The iron and protein myths:
Over the last few years I’ve seen huge amounts of false information particularly regarding both iron and protein sources for vegans and I want to bust the myths so that you can make educated decisions towards your own health and not find yourself low on nutrition because you were lead to believe the food you are eating is healthier than it really is. Below in a gallery are some of these myths. The premise for these statements is true, gram for gram some plant based foods are as good as or higher as their meaty counterparts but the context is entirely different. Like I mentioned above when talking about iron, you would have to eat much more in terms of quantity and volume of food in order to get the same levels of iron and protein that you would get from eating animal products.

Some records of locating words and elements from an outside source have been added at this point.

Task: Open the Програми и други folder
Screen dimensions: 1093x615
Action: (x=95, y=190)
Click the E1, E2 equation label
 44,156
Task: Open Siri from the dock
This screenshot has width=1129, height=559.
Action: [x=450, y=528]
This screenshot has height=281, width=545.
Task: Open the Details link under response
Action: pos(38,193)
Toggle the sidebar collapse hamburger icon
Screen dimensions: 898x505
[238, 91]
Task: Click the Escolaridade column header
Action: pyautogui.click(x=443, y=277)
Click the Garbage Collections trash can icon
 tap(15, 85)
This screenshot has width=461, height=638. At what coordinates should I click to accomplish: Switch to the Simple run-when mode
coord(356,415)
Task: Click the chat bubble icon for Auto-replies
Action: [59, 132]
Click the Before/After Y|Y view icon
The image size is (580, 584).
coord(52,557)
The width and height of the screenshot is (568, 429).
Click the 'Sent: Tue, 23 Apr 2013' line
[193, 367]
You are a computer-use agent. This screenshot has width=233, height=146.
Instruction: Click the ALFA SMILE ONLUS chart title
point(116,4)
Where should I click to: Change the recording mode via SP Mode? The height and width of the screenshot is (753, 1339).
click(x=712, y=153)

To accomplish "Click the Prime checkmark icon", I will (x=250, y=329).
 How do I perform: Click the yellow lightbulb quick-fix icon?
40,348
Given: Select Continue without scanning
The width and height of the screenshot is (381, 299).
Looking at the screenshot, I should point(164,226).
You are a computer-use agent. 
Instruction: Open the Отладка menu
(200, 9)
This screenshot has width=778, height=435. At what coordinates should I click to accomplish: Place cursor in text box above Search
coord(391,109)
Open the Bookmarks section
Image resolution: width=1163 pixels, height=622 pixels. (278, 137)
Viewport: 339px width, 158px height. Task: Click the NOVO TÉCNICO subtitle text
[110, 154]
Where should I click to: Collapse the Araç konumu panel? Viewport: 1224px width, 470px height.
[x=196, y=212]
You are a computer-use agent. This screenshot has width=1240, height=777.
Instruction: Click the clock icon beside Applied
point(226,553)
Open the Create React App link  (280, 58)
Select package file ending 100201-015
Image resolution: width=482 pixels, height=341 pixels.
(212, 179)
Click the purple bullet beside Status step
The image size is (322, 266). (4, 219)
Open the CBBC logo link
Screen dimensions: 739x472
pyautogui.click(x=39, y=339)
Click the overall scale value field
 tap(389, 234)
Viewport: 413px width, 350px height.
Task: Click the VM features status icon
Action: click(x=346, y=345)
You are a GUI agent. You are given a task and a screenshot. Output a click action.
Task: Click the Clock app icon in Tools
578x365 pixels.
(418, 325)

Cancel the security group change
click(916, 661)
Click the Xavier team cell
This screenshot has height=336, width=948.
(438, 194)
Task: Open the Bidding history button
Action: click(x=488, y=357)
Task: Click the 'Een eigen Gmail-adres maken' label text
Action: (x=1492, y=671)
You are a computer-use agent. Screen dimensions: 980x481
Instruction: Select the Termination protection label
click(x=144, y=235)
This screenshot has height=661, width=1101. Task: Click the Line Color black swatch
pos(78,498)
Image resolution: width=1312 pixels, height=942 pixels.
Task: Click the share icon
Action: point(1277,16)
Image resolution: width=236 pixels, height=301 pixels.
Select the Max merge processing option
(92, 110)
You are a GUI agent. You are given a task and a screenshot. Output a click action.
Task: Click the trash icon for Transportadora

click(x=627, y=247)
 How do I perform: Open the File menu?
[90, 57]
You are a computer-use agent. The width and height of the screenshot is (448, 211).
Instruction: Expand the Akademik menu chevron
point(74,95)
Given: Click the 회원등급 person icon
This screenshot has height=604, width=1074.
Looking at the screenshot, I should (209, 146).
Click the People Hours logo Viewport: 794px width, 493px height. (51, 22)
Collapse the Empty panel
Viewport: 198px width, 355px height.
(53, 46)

Take the picture explaining the levels of iron in both spinach and meat. It explains that to get the RDA for iron (18mg for female) you need to eat 2lbs (907g) of beef which is true. That’s also a huge amount of steak to eat, roughly 4 portions, and shouldn’t be recommended although its not an impossible quantity to eat for the sake of argument, over the course of a day. Its also suggesting that you can get the same requirement of iron from 1.5lbs of spinach. This is also true. 1.5lbs of spinach does contain the iron RDA however, 1.5lbs of spinach in volume is much, much more than the steak. This would be roughly 8 portions of spinach. Honestly, I wouldn’t like to try to eat 8 salads in one day. Similarly, the steak vs. broccoli picture doesn’t account for the fact that 150kcal of steak is about 1/4 of a portion whilst 150kcal of broccoli is 3-4 full heads or 4-6 portions. Please be careful with trusting what you read on social media, do your own research first.
So what’s the conclusion?
Its totally possible to get enough iron and protein whilst being vegan, however, lots of research on nutrition and careful meal planning will be necessary. Its also likely that you may need to increase physical activity in order to balance out the higher calorie intake that may be likely if your eating that huge list of legumes and tofu above.